Closed jdtsmith closed 2 years ago

jdtsmith commented 2 years ago

This improves the speed of consult-focus-lines by:

To ensure every line has the 'line text property added, blank lines are collected as \n. I tested this on a file with >250,000 lines (/usr/share/dict/words). The current version does not make it to the prompt after several minutes of waiting. This is likely due to the pre-allocation of one overlay per line. This version works reasonably well on such a long file. With fewer overlays, it also modestly improves navigation speed in the buffer, likely due to reducing the need to skip over the many invisible overlays.

In addition, it:

[1] Note that emacs normally moves point out of invisible regions after commands, but not at/near the beginning of buffer (where it moves to (point-min), which may be hidden).

minad commented 2 years ago

Thank you for looking into this! I will add a few comments.

◆ Collected material:
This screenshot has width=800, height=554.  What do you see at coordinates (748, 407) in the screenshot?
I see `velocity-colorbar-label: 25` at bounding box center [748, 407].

◆ Work order: Carry the consult-focus-lines pull request discussion forward from its last comment. The material has no connection to the discussion about speeding up consult-focus-lines.

◆ Result:
EDIT: After having looked closer, I agree with the changes overall. Can you please split the single commit in separate commits which address each of the aforementioned points separately? One commit for each of those:

  1. Correct exit
  2. Add message
  3. Move point out of invisible overlays
  4. Improved overlay implementation

This makes it easier to review and easier to fix in the future, in case something went wrong.

jdtsmith commented 2 years ago

OK can refactor. ~Let me know your thoughts on sort necessity and cl-labels.~ Also, one other thing I wasn't clear on that should be fixed now: the current behavior adds to the overlays on sequential focus calls, so that you can stack filters on top of each other. This might be useful, but as it is, it's broken because only one list of overlays is saved (the latest), so on "clearing" (blank input) only the most recent are unhidden.

I think the best approach is to have one level deep of filter, and so (consult-focus-lines 'show) on each new call to focus-lines. Thoughts?

minad commented 2 years ago

All, one other thing I wasn't clear on that should be fixed now: the current behavior adds to the overlays on sequential focus calls, so that you can stack filters on top of each other. This might be useful, but as it is, it's broken because only one list of overlays is saved (the latest), so on "clearing" (blank input) only the most recent are unhidden.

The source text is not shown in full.